Segment Open

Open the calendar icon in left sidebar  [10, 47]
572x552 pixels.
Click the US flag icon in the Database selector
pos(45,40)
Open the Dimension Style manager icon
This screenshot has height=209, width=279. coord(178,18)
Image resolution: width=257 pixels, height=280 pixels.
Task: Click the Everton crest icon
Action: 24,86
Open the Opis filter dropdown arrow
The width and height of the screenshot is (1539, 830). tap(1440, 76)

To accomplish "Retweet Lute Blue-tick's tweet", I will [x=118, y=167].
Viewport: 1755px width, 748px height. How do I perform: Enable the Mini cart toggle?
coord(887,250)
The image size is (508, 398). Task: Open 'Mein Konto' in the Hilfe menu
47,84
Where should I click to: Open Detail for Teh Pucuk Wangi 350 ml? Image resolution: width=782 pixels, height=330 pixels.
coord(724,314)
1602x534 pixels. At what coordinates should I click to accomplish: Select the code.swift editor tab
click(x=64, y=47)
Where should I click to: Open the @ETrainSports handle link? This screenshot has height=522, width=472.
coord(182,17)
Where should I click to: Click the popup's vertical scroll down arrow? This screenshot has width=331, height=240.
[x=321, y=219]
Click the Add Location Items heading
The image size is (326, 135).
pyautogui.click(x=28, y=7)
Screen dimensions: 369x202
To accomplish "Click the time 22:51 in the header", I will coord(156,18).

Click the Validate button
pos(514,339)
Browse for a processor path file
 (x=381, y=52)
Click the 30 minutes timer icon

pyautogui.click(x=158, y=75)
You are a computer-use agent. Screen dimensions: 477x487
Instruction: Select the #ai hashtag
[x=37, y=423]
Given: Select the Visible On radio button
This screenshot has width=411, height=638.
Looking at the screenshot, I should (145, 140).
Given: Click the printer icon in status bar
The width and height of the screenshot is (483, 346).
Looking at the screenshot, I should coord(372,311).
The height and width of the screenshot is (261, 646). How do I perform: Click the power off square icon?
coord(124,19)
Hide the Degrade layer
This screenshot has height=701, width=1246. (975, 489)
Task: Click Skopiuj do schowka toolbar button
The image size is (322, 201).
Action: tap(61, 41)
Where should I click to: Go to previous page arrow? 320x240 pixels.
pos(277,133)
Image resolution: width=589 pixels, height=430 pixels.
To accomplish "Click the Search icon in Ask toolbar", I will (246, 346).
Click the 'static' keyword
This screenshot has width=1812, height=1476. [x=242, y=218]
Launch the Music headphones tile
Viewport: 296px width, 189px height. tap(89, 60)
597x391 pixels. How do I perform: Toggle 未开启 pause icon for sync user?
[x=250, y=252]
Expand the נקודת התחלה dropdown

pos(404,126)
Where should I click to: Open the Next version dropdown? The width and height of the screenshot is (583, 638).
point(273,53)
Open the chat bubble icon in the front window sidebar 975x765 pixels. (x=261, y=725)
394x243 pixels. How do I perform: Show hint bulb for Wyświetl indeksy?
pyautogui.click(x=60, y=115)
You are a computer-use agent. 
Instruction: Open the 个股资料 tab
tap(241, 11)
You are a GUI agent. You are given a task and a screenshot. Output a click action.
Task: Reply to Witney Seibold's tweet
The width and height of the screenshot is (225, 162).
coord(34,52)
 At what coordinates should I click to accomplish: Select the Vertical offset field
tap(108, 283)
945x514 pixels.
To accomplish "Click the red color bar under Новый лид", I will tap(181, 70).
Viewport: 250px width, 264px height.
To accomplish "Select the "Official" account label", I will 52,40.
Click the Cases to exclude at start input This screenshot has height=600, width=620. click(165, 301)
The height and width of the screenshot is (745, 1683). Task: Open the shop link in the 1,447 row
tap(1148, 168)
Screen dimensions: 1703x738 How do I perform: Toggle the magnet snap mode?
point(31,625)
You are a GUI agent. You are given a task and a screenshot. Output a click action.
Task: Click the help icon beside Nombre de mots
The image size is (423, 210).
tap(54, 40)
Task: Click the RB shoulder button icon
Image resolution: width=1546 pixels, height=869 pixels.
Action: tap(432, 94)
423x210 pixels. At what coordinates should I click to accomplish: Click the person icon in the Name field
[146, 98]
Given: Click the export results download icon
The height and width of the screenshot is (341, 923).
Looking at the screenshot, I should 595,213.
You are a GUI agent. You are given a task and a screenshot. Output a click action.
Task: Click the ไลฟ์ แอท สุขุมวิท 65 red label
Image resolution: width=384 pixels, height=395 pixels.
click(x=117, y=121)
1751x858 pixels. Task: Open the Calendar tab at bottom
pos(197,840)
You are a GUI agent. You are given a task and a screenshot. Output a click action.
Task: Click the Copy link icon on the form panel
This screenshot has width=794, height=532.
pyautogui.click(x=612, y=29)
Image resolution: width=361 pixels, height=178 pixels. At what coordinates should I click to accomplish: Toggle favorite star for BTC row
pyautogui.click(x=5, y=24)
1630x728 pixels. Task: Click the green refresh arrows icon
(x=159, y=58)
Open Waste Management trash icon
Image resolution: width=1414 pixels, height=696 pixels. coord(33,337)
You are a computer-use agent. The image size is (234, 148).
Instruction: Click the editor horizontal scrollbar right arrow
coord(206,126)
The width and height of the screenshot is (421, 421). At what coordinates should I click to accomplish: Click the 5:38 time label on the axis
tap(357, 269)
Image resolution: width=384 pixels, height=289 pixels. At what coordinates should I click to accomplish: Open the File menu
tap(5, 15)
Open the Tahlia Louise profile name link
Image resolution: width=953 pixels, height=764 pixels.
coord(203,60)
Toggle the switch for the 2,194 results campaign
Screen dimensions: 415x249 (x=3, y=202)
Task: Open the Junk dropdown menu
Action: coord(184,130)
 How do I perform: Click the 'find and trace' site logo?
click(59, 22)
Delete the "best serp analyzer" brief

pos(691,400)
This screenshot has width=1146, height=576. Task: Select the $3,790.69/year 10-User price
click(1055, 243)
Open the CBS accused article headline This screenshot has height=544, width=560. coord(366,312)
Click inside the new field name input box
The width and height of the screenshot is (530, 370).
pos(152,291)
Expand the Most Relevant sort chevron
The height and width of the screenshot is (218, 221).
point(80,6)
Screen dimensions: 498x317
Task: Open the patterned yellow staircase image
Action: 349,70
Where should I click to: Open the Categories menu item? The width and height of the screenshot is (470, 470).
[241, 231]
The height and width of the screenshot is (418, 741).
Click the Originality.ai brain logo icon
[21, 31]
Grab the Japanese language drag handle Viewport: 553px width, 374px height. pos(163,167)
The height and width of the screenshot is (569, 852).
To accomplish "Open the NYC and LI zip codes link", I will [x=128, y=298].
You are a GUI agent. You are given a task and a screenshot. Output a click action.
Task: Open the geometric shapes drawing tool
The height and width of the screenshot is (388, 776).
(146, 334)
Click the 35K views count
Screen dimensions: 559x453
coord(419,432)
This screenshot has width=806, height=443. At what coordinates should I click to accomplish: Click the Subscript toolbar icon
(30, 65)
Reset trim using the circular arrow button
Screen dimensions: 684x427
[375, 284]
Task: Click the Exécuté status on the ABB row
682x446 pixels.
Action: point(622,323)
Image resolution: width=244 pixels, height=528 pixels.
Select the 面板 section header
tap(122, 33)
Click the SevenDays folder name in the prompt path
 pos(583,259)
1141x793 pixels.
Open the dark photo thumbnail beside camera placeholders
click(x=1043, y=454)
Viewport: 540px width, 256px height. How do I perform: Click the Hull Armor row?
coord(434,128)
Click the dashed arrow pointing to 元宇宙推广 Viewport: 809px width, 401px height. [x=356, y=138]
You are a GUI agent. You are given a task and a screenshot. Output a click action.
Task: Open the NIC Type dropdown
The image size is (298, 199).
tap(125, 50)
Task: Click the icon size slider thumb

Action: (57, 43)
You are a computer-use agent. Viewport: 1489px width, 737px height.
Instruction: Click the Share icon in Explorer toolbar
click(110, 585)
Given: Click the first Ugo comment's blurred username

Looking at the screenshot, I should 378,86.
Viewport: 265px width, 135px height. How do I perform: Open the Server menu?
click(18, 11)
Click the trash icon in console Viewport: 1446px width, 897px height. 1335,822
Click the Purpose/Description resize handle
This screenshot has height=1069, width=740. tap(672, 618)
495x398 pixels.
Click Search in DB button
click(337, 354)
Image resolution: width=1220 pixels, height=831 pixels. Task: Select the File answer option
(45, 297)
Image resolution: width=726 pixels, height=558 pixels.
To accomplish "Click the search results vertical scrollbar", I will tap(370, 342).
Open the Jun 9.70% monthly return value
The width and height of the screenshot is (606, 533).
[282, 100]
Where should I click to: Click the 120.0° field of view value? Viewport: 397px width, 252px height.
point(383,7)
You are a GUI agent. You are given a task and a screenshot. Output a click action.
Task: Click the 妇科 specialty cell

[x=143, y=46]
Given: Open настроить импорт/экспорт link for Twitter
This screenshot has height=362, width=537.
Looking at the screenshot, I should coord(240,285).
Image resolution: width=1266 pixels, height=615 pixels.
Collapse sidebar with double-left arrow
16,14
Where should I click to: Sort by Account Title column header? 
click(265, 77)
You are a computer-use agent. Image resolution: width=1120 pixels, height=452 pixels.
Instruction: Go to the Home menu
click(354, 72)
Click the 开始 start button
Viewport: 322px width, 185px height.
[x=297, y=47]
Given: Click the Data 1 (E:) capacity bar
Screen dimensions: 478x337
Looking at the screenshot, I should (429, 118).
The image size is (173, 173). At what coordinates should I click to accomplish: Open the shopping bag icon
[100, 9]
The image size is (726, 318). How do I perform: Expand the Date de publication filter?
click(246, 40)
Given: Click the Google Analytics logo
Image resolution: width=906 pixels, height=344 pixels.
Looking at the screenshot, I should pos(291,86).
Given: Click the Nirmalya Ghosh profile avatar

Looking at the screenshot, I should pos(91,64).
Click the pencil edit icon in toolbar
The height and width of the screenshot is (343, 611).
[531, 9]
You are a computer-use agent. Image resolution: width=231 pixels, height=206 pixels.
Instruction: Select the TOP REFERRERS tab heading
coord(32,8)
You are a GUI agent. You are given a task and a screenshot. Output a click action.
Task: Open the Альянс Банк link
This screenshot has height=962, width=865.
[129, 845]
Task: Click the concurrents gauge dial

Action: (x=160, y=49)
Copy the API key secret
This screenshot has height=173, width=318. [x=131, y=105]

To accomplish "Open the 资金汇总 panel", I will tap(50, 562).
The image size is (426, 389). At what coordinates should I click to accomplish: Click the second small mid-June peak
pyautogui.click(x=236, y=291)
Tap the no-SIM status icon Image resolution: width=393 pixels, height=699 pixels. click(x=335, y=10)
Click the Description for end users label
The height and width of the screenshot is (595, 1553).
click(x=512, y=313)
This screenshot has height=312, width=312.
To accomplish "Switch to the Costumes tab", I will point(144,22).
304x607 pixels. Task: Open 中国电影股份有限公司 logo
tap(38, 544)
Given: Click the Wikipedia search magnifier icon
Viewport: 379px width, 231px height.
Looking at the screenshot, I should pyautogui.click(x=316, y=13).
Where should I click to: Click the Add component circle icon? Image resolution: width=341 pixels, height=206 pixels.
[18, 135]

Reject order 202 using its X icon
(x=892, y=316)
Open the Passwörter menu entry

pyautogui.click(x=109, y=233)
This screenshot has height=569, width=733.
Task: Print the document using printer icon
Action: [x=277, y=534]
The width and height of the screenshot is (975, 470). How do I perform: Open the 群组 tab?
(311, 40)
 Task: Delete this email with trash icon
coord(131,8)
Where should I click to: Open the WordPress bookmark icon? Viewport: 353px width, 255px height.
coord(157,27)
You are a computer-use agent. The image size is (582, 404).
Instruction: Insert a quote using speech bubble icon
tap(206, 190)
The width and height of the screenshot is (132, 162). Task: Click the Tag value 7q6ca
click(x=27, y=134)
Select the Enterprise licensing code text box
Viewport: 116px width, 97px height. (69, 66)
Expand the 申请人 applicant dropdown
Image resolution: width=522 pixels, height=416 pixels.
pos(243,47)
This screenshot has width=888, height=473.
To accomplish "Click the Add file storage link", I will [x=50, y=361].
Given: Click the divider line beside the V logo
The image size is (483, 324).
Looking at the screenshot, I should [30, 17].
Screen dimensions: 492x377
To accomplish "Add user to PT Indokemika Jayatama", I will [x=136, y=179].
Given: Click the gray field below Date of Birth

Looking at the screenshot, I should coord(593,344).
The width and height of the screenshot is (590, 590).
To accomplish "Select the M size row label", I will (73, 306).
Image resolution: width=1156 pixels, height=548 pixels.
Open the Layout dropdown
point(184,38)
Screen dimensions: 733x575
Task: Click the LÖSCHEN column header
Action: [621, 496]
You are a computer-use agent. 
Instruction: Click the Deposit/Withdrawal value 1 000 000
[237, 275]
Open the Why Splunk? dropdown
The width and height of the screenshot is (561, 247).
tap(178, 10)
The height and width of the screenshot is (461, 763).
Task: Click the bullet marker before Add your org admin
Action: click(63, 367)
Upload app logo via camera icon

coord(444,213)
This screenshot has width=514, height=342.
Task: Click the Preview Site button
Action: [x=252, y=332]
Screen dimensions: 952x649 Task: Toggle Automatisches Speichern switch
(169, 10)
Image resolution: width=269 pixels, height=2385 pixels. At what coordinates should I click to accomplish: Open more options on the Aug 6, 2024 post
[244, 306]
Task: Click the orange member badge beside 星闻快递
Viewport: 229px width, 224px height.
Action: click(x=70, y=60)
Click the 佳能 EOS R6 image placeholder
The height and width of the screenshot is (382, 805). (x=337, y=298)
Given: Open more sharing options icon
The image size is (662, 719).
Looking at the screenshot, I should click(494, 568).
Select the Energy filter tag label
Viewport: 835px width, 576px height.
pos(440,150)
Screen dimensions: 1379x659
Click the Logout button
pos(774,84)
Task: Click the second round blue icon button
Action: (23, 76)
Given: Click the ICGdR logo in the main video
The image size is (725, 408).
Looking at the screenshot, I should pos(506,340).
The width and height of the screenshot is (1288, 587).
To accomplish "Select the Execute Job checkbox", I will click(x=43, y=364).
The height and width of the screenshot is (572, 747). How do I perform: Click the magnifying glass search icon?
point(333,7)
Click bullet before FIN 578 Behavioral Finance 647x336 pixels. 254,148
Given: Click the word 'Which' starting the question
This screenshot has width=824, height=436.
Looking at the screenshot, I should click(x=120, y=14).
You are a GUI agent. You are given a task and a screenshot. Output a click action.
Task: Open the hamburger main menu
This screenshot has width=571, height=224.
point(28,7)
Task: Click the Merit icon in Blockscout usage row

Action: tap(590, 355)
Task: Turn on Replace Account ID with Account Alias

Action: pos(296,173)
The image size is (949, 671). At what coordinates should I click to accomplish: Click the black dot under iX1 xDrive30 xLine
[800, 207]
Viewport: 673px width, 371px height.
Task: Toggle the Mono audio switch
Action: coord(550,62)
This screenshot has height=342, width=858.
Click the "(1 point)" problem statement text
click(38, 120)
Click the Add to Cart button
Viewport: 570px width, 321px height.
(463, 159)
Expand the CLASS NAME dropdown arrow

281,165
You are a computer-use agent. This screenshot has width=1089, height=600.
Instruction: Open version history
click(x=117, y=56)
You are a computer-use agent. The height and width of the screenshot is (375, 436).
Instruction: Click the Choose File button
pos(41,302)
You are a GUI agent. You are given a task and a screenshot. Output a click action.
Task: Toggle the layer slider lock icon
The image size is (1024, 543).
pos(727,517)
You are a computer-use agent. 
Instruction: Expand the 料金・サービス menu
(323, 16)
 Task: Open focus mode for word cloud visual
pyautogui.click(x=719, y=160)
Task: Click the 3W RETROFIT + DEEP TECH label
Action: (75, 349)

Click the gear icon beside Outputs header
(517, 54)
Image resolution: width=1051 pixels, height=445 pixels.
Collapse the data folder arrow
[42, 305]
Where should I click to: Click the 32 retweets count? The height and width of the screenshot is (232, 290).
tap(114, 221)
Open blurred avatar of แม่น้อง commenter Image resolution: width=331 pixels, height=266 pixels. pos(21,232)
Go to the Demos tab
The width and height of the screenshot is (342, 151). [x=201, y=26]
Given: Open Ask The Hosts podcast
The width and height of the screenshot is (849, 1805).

Segment Closed

§ **WORK ORDER**
Your answer should consist solely of the lines above from the line with "Given: Select the Visible On radio button" to the line with "Open the chat", both included, reproduced exactly.

§ **YOUR RESPONSE**
Given: Select the Visible On radio button
This screenshot has width=411, height=638.
Looking at the screenshot, I should (145, 140).
Given: Click the printer icon in status bar
The width and height of the screenshot is (483, 346).
Looking at the screenshot, I should coord(372,311).
The height and width of the screenshot is (261, 646). How do I perform: Click the power off square icon?
coord(124,19)
Hide the Degrade layer
This screenshot has height=701, width=1246. (975, 489)
Task: Click Skopiuj do schowka toolbar button
The image size is (322, 201).
Action: tap(61, 41)
Where should I click to: Go to previous page arrow? 320x240 pixels.
pos(277,133)
Image resolution: width=589 pixels, height=430 pixels.
To accomplish "Click the Search icon in Ask toolbar", I will (246, 346).
Click the 'static' keyword
This screenshot has width=1812, height=1476. [x=242, y=218]
Launch the Music headphones tile
Viewport: 296px width, 189px height. tap(89, 60)
597x391 pixels. How do I perform: Toggle 未开启 pause icon for sync user?
[x=250, y=252]
Expand the נקודת התחלה dropdown

pos(404,126)
Where should I click to: Open the Next version dropdown? The width and height of the screenshot is (583, 638).
point(273,53)
Open the chat bubble icon in the front window sidebar 975x765 pixels. (x=261, y=725)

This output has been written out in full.